**How to complete this task:** I need the lines below from the one with "Entrada anterior (194, 1695)" down to the one with "Kurse: Beschwerdemöglichkeiten für" reproduced exactly, both ends included, and nothing else.

**Source records:**
┄┄┄┄┄┄┄┄┄┄

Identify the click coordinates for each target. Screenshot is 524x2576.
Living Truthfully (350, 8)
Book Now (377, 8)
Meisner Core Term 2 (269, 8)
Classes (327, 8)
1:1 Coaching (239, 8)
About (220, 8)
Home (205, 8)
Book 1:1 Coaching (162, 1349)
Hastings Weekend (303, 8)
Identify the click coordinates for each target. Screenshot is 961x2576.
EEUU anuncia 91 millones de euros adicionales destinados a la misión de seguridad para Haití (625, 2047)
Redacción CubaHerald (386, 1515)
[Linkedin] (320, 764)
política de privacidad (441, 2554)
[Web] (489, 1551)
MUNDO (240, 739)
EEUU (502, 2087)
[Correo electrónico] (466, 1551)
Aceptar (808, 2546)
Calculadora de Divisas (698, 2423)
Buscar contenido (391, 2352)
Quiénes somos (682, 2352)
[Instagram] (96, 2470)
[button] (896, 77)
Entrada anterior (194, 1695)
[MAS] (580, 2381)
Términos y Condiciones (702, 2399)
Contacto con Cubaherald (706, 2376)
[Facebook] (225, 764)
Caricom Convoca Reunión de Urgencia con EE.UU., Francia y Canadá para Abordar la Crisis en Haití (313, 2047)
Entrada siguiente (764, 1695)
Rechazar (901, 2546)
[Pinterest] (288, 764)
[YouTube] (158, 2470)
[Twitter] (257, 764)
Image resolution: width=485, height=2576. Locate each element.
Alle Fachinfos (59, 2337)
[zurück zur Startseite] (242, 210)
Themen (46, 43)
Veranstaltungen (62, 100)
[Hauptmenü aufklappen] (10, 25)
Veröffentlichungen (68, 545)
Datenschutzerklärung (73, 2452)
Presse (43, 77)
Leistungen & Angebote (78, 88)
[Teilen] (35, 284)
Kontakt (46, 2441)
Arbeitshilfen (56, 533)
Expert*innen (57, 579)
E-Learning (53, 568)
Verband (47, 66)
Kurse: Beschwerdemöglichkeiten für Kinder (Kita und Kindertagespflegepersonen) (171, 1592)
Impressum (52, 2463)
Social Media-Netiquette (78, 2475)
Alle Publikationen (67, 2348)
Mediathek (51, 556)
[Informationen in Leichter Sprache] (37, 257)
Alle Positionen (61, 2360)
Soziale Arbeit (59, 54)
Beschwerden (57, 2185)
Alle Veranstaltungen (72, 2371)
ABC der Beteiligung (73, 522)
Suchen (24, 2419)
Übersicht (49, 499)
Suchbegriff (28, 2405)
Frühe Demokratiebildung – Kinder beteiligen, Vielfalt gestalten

┄┄┄┄┄┄┄┄┄┄

**Output for this task:**
Entrada anterior (194, 1695)
[MAS] (580, 2381)
Términos y Condiciones (702, 2399)
Contacto con Cubaherald (706, 2376)
[Facebook] (225, 764)
Caricom Convoca Reunión de Urgencia con EE.UU., Francia y Canadá para Abordar la Crisis en Haití (313, 2047)
Entrada siguiente (764, 1695)
Rechazar (901, 2546)
[Pinterest] (288, 764)
[YouTube] (158, 2470)
[Twitter] (257, 764)
Image resolution: width=485, height=2576. Locate each element.
Alle Fachinfos (59, 2337)
[zurück zur Startseite] (242, 210)
Themen (46, 43)
Veranstaltungen (62, 100)
[Hauptmenü aufklappen] (10, 25)
Veröffentlichungen (68, 545)
Datenschutzerklärung (73, 2452)
Presse (43, 77)
Leistungen & Angebote (78, 88)
[Teilen] (35, 284)
Kontakt (46, 2441)
Arbeitshilfen (56, 533)
Expert*innen (57, 579)
E-Learning (53, 568)
Verband (47, 66)
Kurse: Beschwerdemöglichkeiten für Kinder (Kita und Kindertagespflegepersonen) (171, 1592)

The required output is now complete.